## Required work
Retype the entries from the line containing "The height and" through the end of the entries, including both ends.

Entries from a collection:

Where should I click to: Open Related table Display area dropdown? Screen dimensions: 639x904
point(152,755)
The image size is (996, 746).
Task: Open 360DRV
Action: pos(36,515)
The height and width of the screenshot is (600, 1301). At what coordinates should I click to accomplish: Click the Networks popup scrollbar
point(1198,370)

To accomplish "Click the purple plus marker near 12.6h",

## Output
The height and width of the screenshot is (600, 1301). At what coordinates should I click to accomplish: Click the Networks popup scrollbar
point(1198,370)

To accomplish "Click the purple plus marker near 12.6h",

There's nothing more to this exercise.